▶ [EXCERPT TO READ]
I’ve been thinking a lot about how differently we respond to preventable child deaths.
Carter Lee was ten years old.
Last September in Burns, Tennessee, he was shot and killed in what was described as an accidental shooting. A child, a loaded and accessible gun, a moment that should never have happened—yet it did.
No one was charged.
The community rallied. More than 2,000 people showed up for Carter’s funeral. A 30-mile procession of motorcycles, dump trucks, and first responders escorted his body.
Online, people wrote, “Prayers for the family… we don’t care how it happened… all we know is it happened… victim shaming doesn’t help.”
But not every child is mourned this way.
Kyrie Brock was five years old.
Last June in Mansfield, Ohio, he was left in the back seat of a car. Alone. As the temperature climbed, his body shut down. Heatstroke. He died at the hospital.
His mother was arrested and charged with involuntary manslaughter, reckless homicide, and child endangerment. Her bond was set at $75,000. She is still in jail.
There was no funeral service.
No large public gathering.
No procession.
Online, people wrote: “She KILLED her CHILD… hope she rots.”
Two children. Two completely preventable deaths.
Two very different responses.
Both families lost a child. Both losses are devastating.
Carter’s death is called an “accident;” Kyrie’s is treated as a crime.
And when we call something an accident, we stop there.
We grieve. And then we move on. And nothing changes.
But it could.

▶ [Records taken from a dataset]
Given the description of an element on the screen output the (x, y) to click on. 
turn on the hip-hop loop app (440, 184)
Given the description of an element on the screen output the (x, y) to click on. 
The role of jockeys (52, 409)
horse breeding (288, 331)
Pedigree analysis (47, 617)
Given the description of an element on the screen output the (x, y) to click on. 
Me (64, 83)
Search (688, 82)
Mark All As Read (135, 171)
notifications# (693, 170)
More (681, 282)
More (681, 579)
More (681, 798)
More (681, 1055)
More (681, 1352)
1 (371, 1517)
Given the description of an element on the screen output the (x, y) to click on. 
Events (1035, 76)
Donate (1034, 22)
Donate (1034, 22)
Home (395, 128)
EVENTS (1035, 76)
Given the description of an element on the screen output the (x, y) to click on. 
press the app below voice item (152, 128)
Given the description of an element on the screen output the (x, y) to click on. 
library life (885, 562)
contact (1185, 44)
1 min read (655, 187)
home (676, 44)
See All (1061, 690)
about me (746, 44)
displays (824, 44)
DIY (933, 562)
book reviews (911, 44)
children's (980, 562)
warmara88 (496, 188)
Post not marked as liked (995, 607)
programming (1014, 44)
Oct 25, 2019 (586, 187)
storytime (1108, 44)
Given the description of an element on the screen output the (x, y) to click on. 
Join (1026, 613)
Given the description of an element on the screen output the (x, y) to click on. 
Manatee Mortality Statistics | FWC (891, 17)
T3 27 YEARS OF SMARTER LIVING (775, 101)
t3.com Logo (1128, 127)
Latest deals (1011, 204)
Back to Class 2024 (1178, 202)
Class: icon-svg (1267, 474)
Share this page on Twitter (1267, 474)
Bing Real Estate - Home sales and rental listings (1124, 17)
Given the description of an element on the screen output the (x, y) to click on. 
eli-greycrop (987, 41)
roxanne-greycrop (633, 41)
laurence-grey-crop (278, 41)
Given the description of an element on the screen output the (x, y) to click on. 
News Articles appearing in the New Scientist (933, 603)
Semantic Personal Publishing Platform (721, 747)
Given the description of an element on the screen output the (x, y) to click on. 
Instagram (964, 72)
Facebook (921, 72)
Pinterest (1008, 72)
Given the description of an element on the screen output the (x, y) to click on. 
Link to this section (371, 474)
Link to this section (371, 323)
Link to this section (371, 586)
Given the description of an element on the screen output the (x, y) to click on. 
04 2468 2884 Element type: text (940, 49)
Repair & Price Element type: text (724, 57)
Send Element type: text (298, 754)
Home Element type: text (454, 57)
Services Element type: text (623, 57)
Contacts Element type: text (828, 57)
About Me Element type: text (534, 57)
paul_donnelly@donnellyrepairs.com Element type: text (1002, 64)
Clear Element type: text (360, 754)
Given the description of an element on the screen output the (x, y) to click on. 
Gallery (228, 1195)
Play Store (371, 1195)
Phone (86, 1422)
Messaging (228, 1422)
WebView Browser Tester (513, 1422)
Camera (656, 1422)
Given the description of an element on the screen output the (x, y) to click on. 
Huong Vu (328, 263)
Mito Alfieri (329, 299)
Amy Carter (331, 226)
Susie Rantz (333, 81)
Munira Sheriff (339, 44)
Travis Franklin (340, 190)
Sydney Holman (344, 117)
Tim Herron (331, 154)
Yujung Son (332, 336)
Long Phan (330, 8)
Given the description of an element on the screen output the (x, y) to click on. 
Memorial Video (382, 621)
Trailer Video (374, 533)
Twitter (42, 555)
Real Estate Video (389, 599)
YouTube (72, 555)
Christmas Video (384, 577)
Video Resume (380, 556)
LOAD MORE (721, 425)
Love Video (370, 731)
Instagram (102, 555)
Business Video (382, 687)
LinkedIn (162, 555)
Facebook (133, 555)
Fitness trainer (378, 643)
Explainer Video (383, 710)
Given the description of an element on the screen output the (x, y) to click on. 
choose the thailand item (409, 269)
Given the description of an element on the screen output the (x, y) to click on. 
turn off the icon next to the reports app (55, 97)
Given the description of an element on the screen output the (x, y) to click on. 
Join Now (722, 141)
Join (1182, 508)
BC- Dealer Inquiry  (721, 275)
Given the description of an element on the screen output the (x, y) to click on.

▶ [TASK INSTRUCTIONS]
- a) In the essay on preventable child deaths, how many people came to Carter Lee's funeral?
- b) Carry on the essay on preventable child deaths from its final line.

▶ [ANSWERS FOR THE TASKS]
- a) More than 2,000 people came.

- b)
Twenty-seven states and Washington, DC decided to change their approach to child gun deaths and stop viewing them as just “accidents.” They’ve passed Child Access Prevention (CAP) safe storage laws that have reduced these tragedies. Why not all 50 states? Lawmakers are reluctant to “punish” parents who have “paid the ultimate price.”
Parents of hot car deaths haven’t “paid the ultimate price?”
Of course they have.
Just like parents whose children find unsecured guns.
We know how to prevent both types of deaths.
A locked gun a child can’t access; a quick check of the back seat before getting out of the car.
Laws that make both the expectation, not the exception.
Accountability is not cruelty, it’s clarity.
We can hold space for grief and still expect responsibility. We can care about families and still pass laws that protect children. We can stop calling these deaths accidents and start treating them as preventable.
Because Carter and Kyrie deserved the same thing.
Not just our grief; not just our prayers.
But the kind of response that might have kept them alive.
Because the goal shouldn’t be to decide which parents deserve compassion and which deserve punishment. The goal should be fewer dead children.